Instructions for the task:
Beginning at the line that contains "Go back with the Předchozí button" and ending at the last line of the entries, write out each line exactly; include nothing outside that span.
--------------------
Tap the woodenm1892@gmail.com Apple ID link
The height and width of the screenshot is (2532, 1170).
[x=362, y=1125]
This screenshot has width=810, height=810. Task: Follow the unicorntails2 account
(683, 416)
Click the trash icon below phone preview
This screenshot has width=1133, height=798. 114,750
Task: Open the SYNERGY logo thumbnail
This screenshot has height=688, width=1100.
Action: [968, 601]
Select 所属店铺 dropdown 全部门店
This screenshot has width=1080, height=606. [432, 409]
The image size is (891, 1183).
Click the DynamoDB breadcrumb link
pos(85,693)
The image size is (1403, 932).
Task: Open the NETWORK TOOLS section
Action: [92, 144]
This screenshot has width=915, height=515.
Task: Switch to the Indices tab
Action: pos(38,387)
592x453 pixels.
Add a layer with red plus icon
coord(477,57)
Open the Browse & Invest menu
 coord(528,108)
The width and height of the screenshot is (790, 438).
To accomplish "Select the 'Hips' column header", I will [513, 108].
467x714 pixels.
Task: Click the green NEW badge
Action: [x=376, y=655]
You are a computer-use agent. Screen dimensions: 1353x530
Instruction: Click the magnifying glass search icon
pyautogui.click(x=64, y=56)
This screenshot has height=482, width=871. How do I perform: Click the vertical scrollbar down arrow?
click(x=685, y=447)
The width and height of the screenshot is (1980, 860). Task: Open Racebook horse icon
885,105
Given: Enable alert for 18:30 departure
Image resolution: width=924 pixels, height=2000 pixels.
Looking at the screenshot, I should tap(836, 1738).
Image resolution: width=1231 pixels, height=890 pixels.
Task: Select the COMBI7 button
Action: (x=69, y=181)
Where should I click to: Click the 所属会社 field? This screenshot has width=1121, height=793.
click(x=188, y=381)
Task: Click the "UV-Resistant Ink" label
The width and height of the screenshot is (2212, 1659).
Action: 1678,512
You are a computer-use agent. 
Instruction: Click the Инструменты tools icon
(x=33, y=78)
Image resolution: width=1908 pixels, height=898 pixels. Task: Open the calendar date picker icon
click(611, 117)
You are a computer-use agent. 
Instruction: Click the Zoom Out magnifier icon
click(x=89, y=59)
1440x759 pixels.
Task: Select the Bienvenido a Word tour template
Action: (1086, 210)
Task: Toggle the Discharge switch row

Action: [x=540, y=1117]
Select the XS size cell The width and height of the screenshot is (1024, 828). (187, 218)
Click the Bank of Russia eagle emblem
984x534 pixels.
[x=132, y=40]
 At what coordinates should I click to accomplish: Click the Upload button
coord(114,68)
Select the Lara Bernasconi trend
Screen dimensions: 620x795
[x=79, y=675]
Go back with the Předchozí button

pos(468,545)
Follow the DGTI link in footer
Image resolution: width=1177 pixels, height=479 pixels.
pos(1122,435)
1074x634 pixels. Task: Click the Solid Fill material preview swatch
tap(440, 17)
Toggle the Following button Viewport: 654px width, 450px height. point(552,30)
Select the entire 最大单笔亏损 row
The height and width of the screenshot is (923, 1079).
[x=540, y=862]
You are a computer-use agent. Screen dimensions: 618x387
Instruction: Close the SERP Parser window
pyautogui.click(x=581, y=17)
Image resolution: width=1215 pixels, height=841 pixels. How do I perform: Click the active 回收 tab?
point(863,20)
--------------------
Output below:
Go back with the Předchozí button

pos(468,545)
Follow the DGTI link in footer
Image resolution: width=1177 pixels, height=479 pixels.
pos(1122,435)
1074x634 pixels. Task: Click the Solid Fill material preview swatch
tap(440, 17)
Toggle the Following button Viewport: 654px width, 450px height. point(552,30)
Select the entire 最大单笔亏损 row
The height and width of the screenshot is (923, 1079).
[x=540, y=862]
You are a computer-use agent. Screen dimensions: 618x387
Instruction: Close the SERP Parser window
pyautogui.click(x=581, y=17)
Image resolution: width=1215 pixels, height=841 pixels. How do I perform: Click the active 回收 tab?
point(863,20)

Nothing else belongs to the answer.